Watch Ads – Get Your Bills Paid
Blockbuster has tried in-store returns and lower prices to compete with NetFlix, but hasn’t made much of a dent in the leader’s share. Now it may be offering a free service if users agree to watch about 20 minutes of video and answer questions. The would-be partner, BrightSpot Media, already has deals with Major League Baseball, the NBA, and GameFly. Watch 30 BrightSpot ads for a free month of mlb.tv. Watch 40 ads and get a month of NBA games on TV and the web. Ford, US Airways, and NBC/Universal are among the firms running ads on BrightSpot. Compete.com offers interesting stats & graphs on the battle for DVD services. I’m skeptical that Blockbuster can make a dent. I’m not convinced most NetFlix customers will watch videos, then go to a PC to answer questions. And even if they are, hat’s to stop NetFlix from developing a similar service? The firm arguably already has a killer database filled with rifle-scope profiling technology. Unless BrightSpot/Blockbuster holds a patent and can defend it, it NetFlix is primed to be a fast follower.

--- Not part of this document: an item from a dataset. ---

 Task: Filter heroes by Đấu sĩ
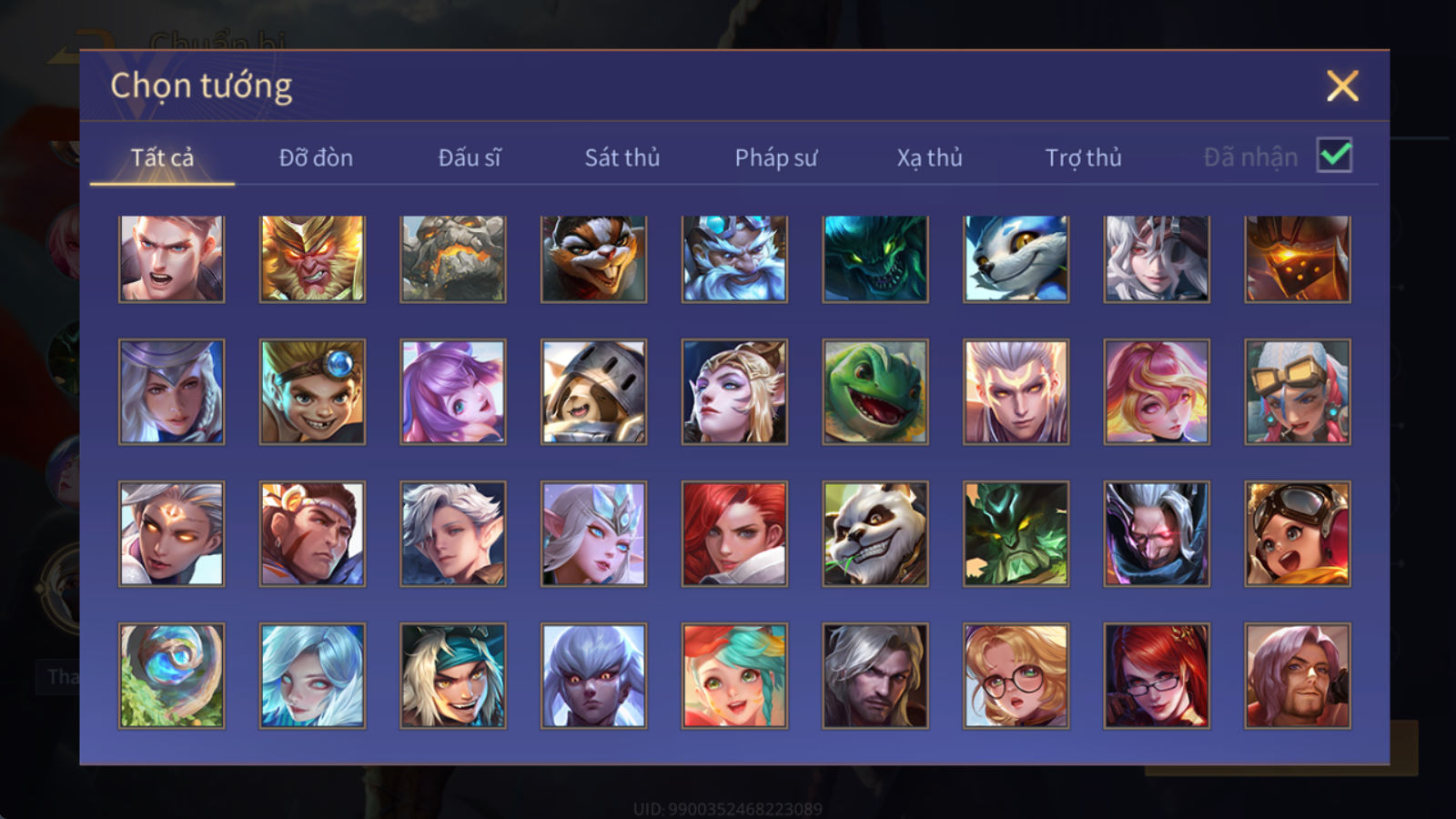470,157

Electronics industry outlines plan for national e-cycling program
Early recycling efforts were a travesty, with as many as 80% of machines collected for recycling sent overseas to be harvested in grotesquely polluting operations. Hopefully this is about to change. The Electronic Industries Alliance has released an outline for a national recycling program for household TVs and technology equipment.

The Trouble with MBAs
Fortune runs a one-pager on what is pitched as a novel approach in MBA programs – team projects. Are they kidding? BC has been running team projects for two decades – real world consulting efforts with real clients. Add to that the business plan competition, the Chinese consulting projects, hands-on work managing the endowment, and so many others. Fortune offers some of the finest business journalism out there, but teamwork in MBA programs just isn’t news, folks. Maybe you need to take off the blinders and look beyond the very-top tier of the rankings race.

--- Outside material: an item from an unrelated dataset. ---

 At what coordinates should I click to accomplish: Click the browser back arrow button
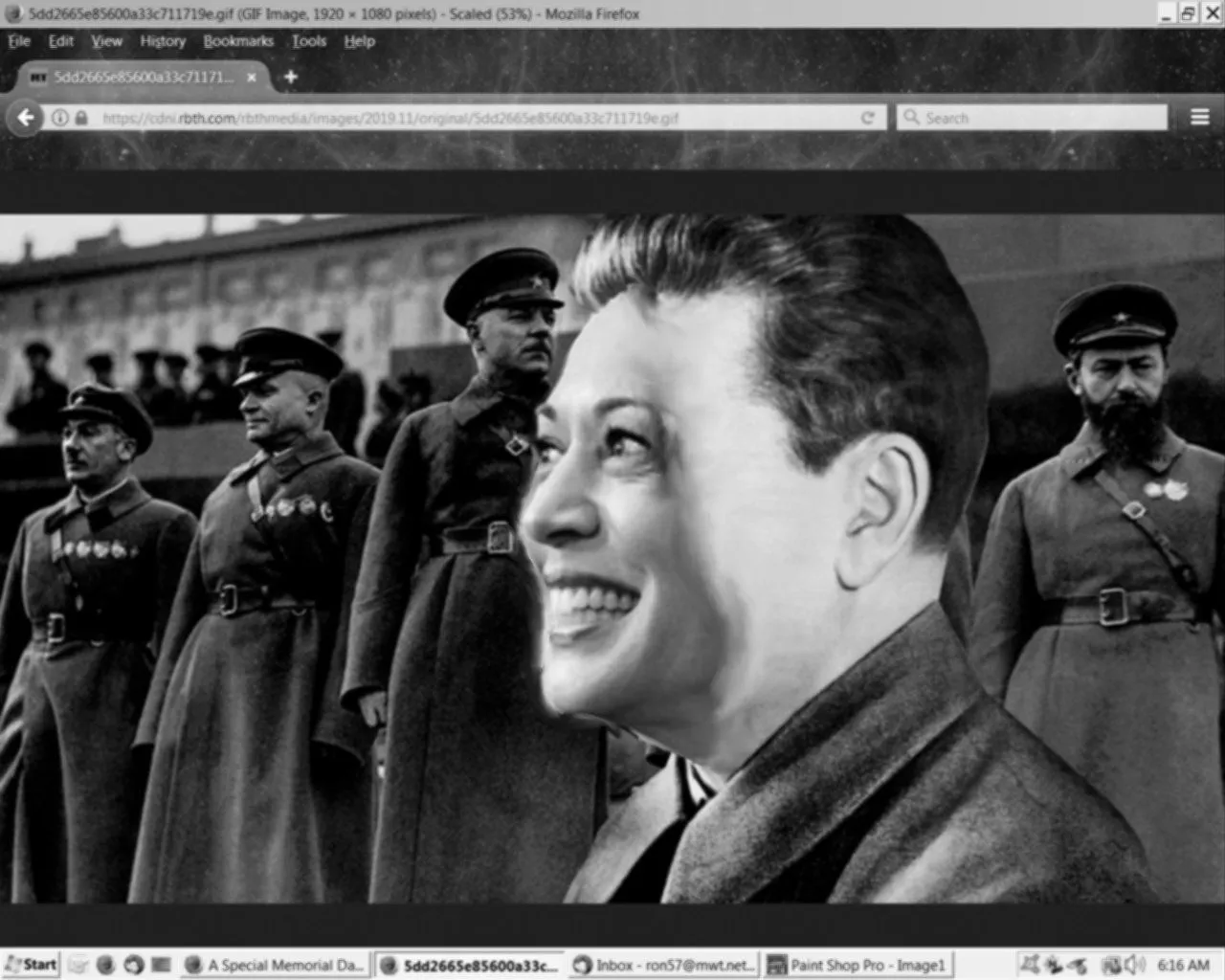26,118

Six Kid-Based Virtual Worlds Top 2 million unique users/month
Kid-focused virtual worlds are turning into a big business. For the current generation, having an avatar (or several) will be as common as having a pet was for their parents. At 2 million unique useres each month, Gaia is bigger than SecondLife (based on regular usage). NeoPets has 4.2 million unique users. Club Penguin (worth half a billion?) has 4.1 million. Even General Mills Millsberry boasts 2.2 million users. And WebKinz (immensely popular with my son’s first grade crowd) also has 4.1 million. WebKinz is tame – no stranger chat, limited commercialism, and access that comes with a fuzzy stuffed animal – but some of the efforts are disturbingly commercial and far too unfettered. Off limits for all but much older kids.

Not Just Direct from Dell
Sustainable competitive advantage doesn’t mean permanent competitive advantage, and firms have to revisit their strategy as markets shift. Dell’s 15 year run at direct sales boasted killer margins and turned a kid in his dorm room into the #1 PC manufacturer… for a time. Now contract manufacturers have come close to Dell’s prowess, the market has shifted toward laptops (where users want to see, hold, and type on the machines), and prices have dropped so much that a 10% cost advantage doesn’t mean as much as it used to. The weakness in direct sales has prompted the Round Rock firm to begin selling PC bundles at WalMart, with other retailers to follow. For all the negative press on Dell, it’s worth noting that we’re talking about a profitable firm with $57 billion in revenues, and a cash flow from operations of more than $1 billion a quarter. Dell’s lining up some significant executive talent, hiring two former Fortune 500 CEOs as CFO (Don Carty, who ran American Airlines) and Global Operations Chief (Mike Cannon, who ran Solectron). Still, Fortune’s recent analysis of the turn-around suggest a radical reworking of the firm’s core strategy.